Foi essa maioria que reelegeu Ursula Von der Leyen e lhe confiou a missão de liderar a Comissão Europeia nos próximos cinco anos. O Parlamento prepara-se agora para ouvir os candidatos a comissários e eleger o Colégio. O exercício de formar uma Comissão é sempre complexo, mas temos uma equipa que inspira confiança. Note-se a criação de um portfolio para a Habitação, uma das áreas em que os cidadãos querem, claramente, mais Europa; veja-se o que significa lançar uma pasta da Defesa no seio de um executivo comunitário; sublinhe-se o sinal que se dá quando se destaca a Solidariedade Intergeracional. Finalmente, atente-se na relevância estratégica do portfolio atribuído à Comissária Indigitada portuguesa, Maria Luís Albuquerque. Numa Comissão virada para o relançamento da competitividade do continente, é à candidata portuguesa que é atribuída a pasta da União das Poupanças e do Investimento. É uma pasta com grandes responsabilidades entre a conclusão urgente da União Bancária e a dinamização da União dos Mercados de Capitais.

Ao mesmo tempo em que os comissários estão a preparar-se para as suas audições, também António Costa se instala em Bruxelas, para um mandato desafiante como Presidente do Conselho Europeu. Não vai ser um caminho fácil, o do antigo Primeiro-Ministro, num Conselho que tem um húngaro Viktor Órban cada vez mais desafiador dos valores europeus; uma Primeira-Ministra italiana conservadora em clara afirmação de poder (também a nível europeu) um Presidente do Governo espanhol em crises sucessivas; um Presidente francês contestado e com eleições à porta, com os extremos políticos à espreita; um Chanceler alemão que pode estar a prazo; entre as circunstâncias particulares de cada um dos 27. António Costa tem a experiência, o talento e o prestígio necessários para enfrentar este contexto difícil e terá ocasião de provar que a sua escolha não foi apenas o acordo político possível, mas a confiança num mandato que tem de ter resultados concretos. O Conselho Europeu não pode ser um actor lateral da História da Europa.
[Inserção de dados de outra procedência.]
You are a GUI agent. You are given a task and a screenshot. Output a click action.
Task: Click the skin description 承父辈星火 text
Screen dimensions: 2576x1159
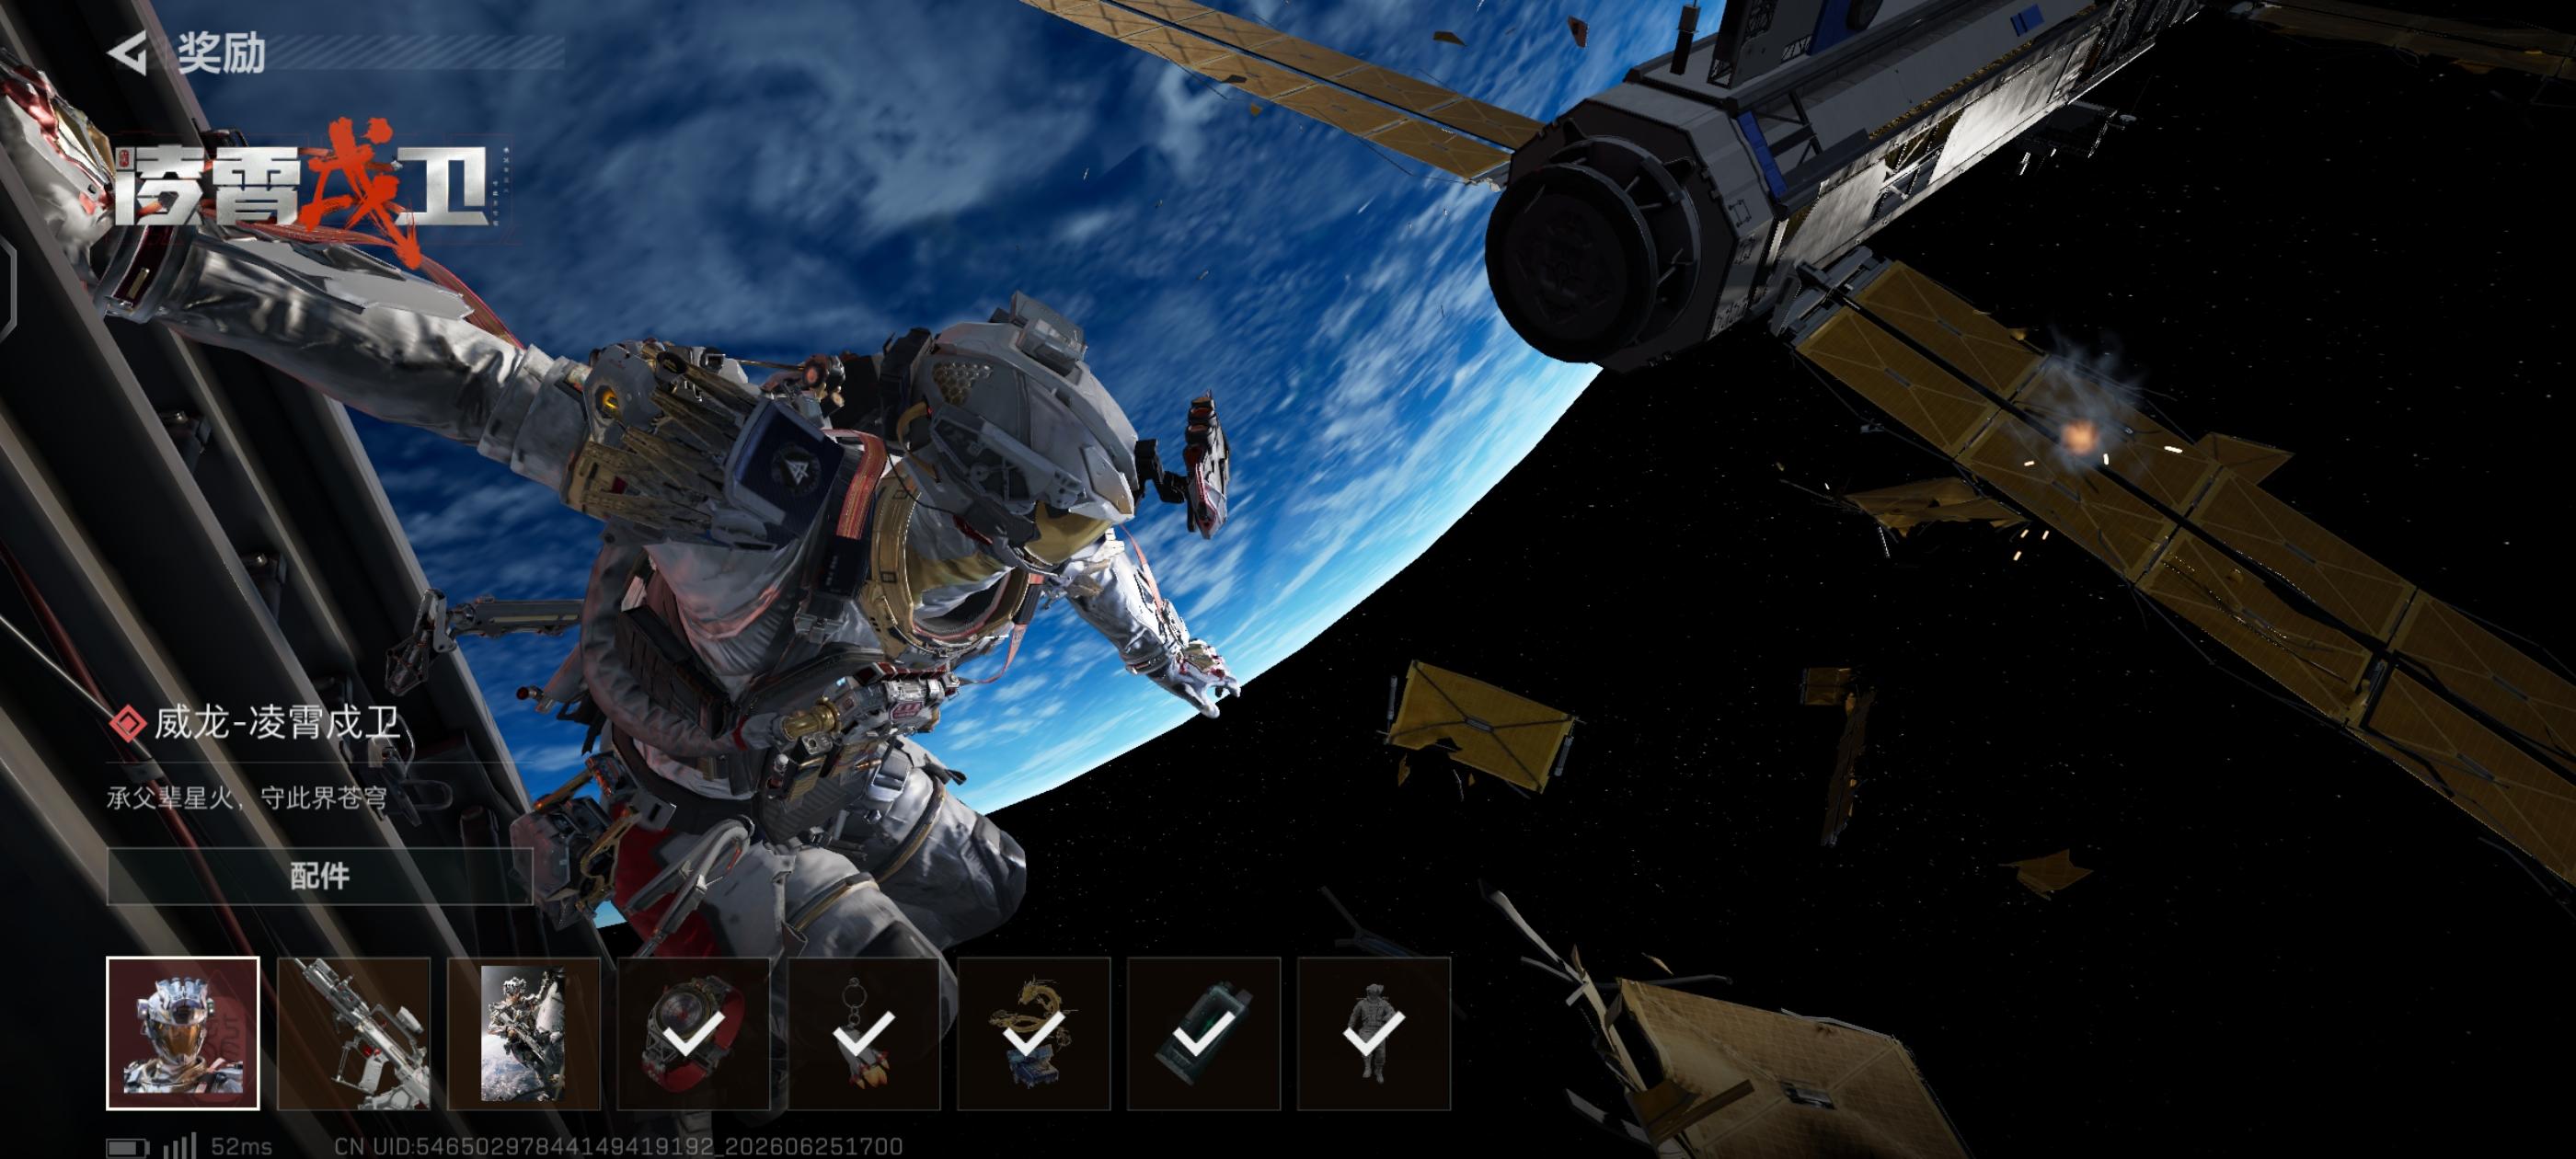247,799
Ora, consequência é mesmo a palavra-chave. Não basta ter bons Relatórios. Só no último ano tivemos o Relatório Noyer sobre os mercados de capitais, o Relatório Letta sobre o Mercado Interno, o resultado do Diálogo Estruturado sobre o Futuro da Agricultura e o Relatório Draghi sobre o futuro da competitividade europeia. Todos eles apelidados de estratégicos e todos eles convergentes no diagnóstico: a Europa não está no estágio de integração em que podia estar e isso hipoteca o seu potencial. Para além das reflexões e dos debates, há que fazer opções políticas; há que ser consequente e decidir, legislar, reformar. Uma vez mais, essa discussão parece estar concentrada na “bolha” de Bruxelas e pouco ou nada interessa ao cidadão comum. Não pode ser assim. Boa parte do nosso futuro colectivo pode passar por decisões que resultam destes relatórios. Por isso, não podemos estar alheados desse debate. A Nossa Europa vai promover, nos próximos meses, essa discussão em Portugal, mas não a fará fechada em salas de onde não sai nada. Queremos e iremos contribuir com uma análise séria às propostas que têm vindo a ser avançadas para o futuro da Europa e não deixaremos de tomar posição. Uma postura que não queremos político-partidária, mas pretendemos cívica, de serviço.

Nos próximos anos a Europa terá de decidir como aprofundará a integração em matéria de Defesa; terá de negociar o Quadro Financeiro Plurianual para lá de 2030; terá de olhar para o alargamento a Leste com responsabilidade geracional; terá de liderar a onda da Inteligência Artificial, da Automação e Robotização, da Digitalização das economias e das sociedades; terá de escolher que papel terá na transição climática e na promoção das tecnologias limpas; terá, finalmente, de assumir que papel quer ter num Mundo em que os seus valores de Liberdade, Igualdade, Democracia, Estado de Direito e Respeito pela Dignidade Humana são ameaçados por potências concorrentes e seus satélites. Estes temas não são abstractos nem longínquos. Exigem decisões hoje, porque o futuro está à porta.

Portugal está, uma vez mais, no pelotão da frente da integração. Isso orgulha-nos, mas também nos responsabiliza. Está na hora de assumir essa responsabilidade.